If there’s any good news here besides the fact that you’re not alone, it’s that you can remedy this unpleasant situation with a few easy tips. You may even start to feel like a failure the longer your job search goes on. You may be struggling to find jobs that actually interest you, which makes the whole job-hunting process feel hopeless. If you’ve ever felt sad, anxious, hopeless, defeated, depression and job search or even depressed about your job search, you’re not alone. You can shake those unwanted feelings, start feeling like yourself again, and land the job you were always meant for. Beyond the interview process, maintaining a positive mindsetmakes you a better candidate for recruiters. Research has found that optimistic employees are 103% more inspiredto give their best effort at work.
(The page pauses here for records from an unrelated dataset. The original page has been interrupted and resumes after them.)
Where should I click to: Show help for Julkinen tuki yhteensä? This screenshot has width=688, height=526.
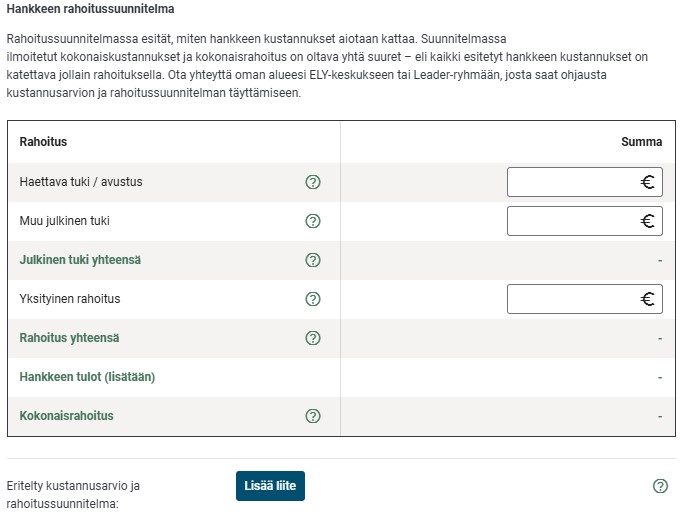[313, 260]
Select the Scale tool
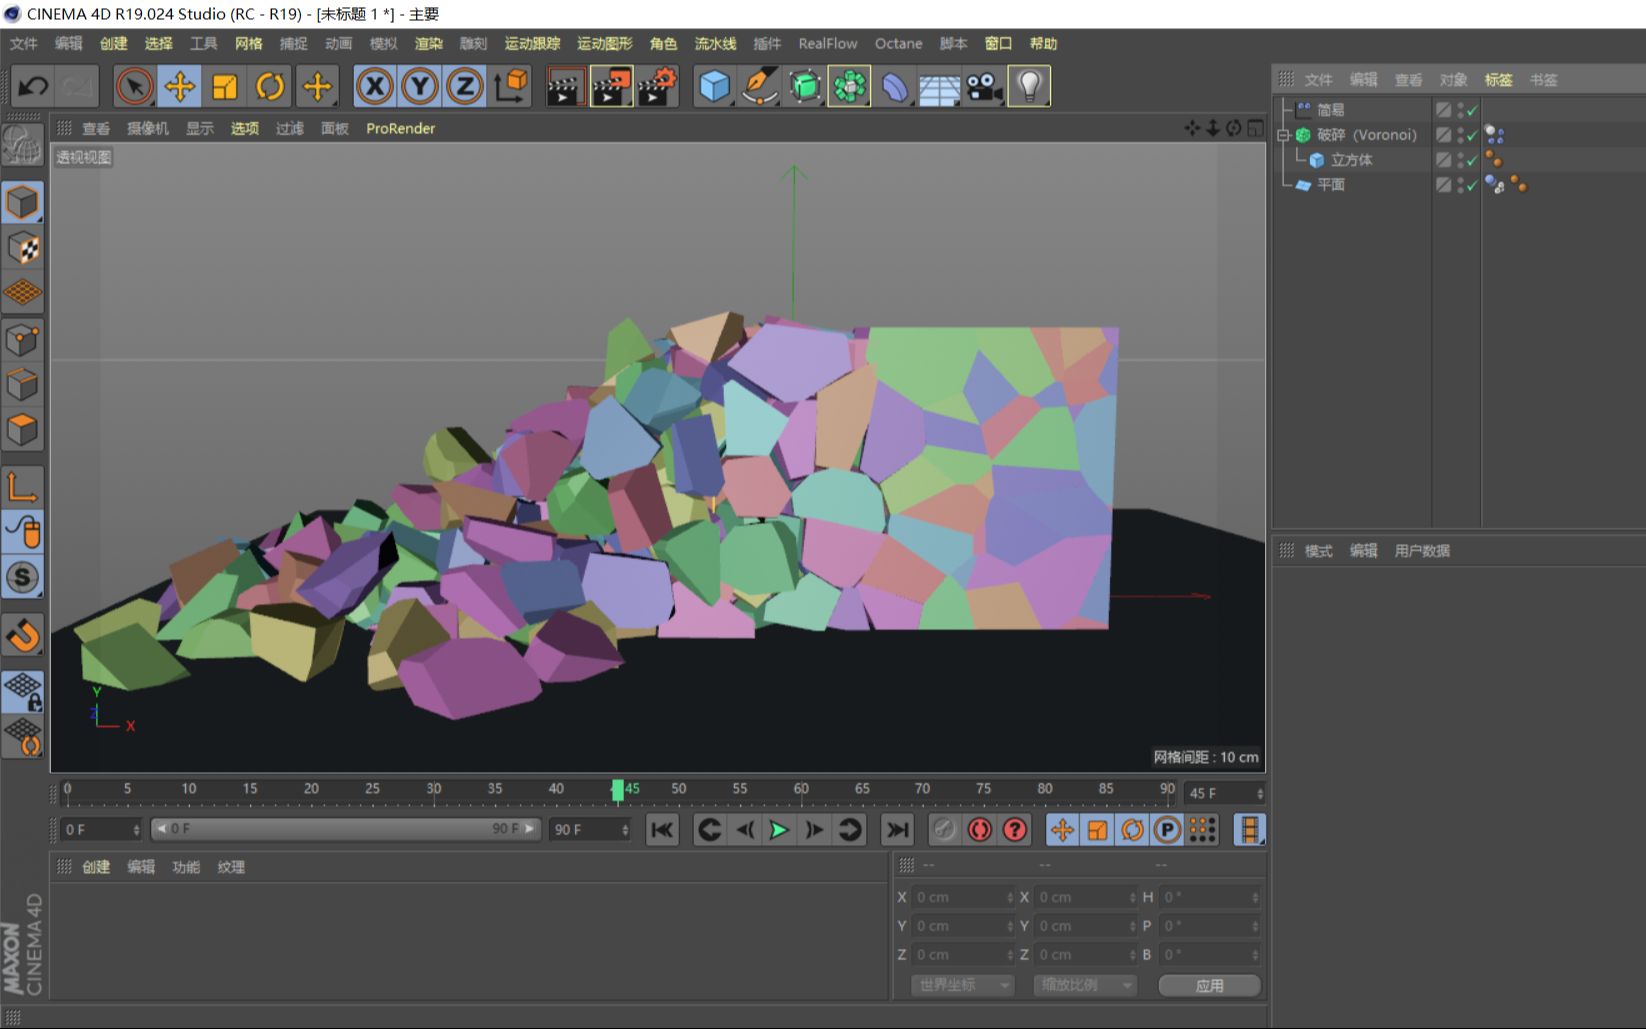 (x=225, y=87)
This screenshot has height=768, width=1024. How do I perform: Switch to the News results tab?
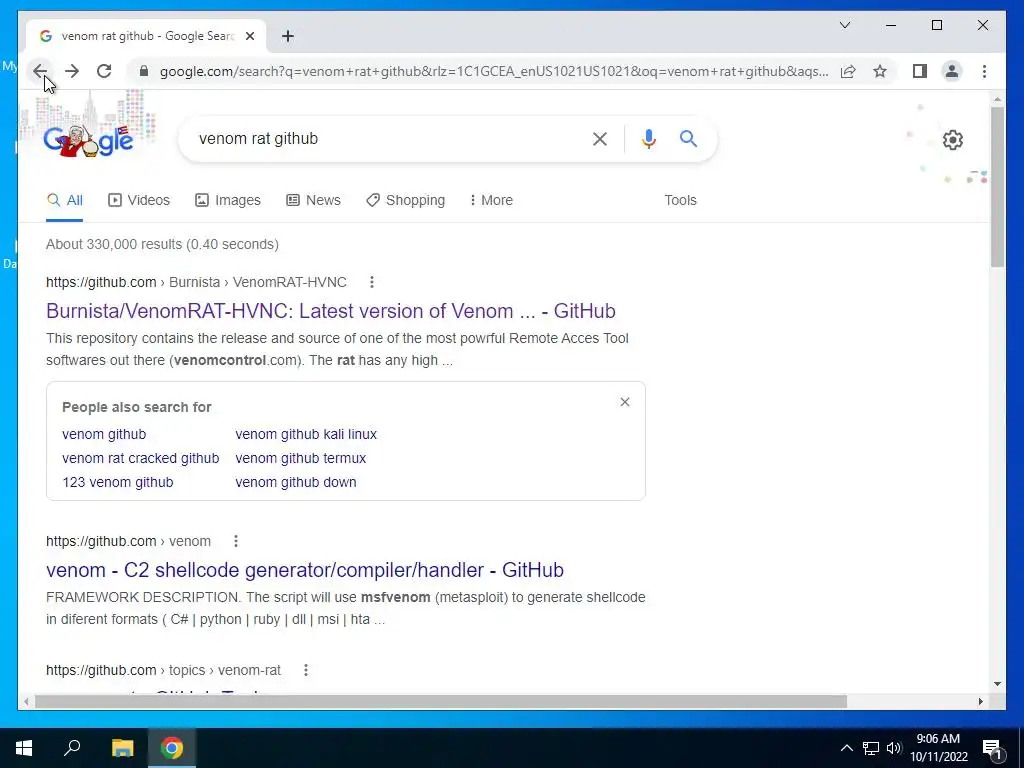(313, 200)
Why is job search so difficult?
Most employees move from job to job throughout their careers. Companies are no longer as loyal to their employees as they once were. Because of that changed relationship, employers need to get an immediate return from their hiring investment. That's led them to become ever more selective about who they hire.
Networking doesn’t always have to happen in a strictly professional setting, either. The connections you make by getting immersed in groups can be invaluable to your career. “Try attending an event or two from several different groups and determine which will be most beneficial before you commit to just one,” Chafel says. Take a week day off from job search every now and then, and do something for yourself. Go on a day trip with your spouse and/or family or alone. Spend the day reading a light novel, playing your favorite sport, binge-watching comedies, tooling around with a hobby, or learning something new. The difficult need to deal with these feelings while still seeming upbeat in interviews and while networking.
Working from home? These 25 tips will help you thrive
Searching for a new job can be a full-time job, It’s a thankless, tiring — and, yes, depressing task. Make sure you schedule time for therapy, self-care, opportunities to recharge with friends or family, and, if you’re between gigs, volunteering time. Establishing a routine can help to keep you motivated when you’re also combating depression.
- But that doesn’t mean you can’t take a day off or enjoy the free time you have.
- For many people, jobs are tied to their feelings of self-worth.
- The COVID-19 pandemichas exacerbated this even more, with many people losing their jobs and struggling mentally as a result.
- Avoid getting overwhelmed by breaking big goals into small, manageable steps.
So, for instance, you might bring up your experiences in response to a question about your biggest personal lesson or struggle. Recruiters are human too and occasionally fall prey to affinity biases, expectation anchors, and other unconscious failings. Faults in the recruitment process can occasionally lead to good applications being rejected by mistake.
Not applying for the correct jobs
Secondary mental health care is intended for patients with serious and complex psychiatric disorders, like ADHD, anxiety disorder or post-traumatic stress disorder . Treatment is provided by, for instance, a psychiatrist or clinical psychologist working in a mental health institution, hospital or private practice. If your GP and general practice mental health worker consider your problems too complex to treat themselves, they may refer you to a primary mental healthcare provider, or directly to secondary care. Other medical professionals, like company doctors and paediatricians, can also refer to either service. If you wish, you can receive online support anonymously, since many people have difficulty admitting to their mental health problems. The job market is always competitive, but the global coronavirus pandemic has made finding jobs even more difficult for some people. We will feel the economic impact of COVID-19 for years to come.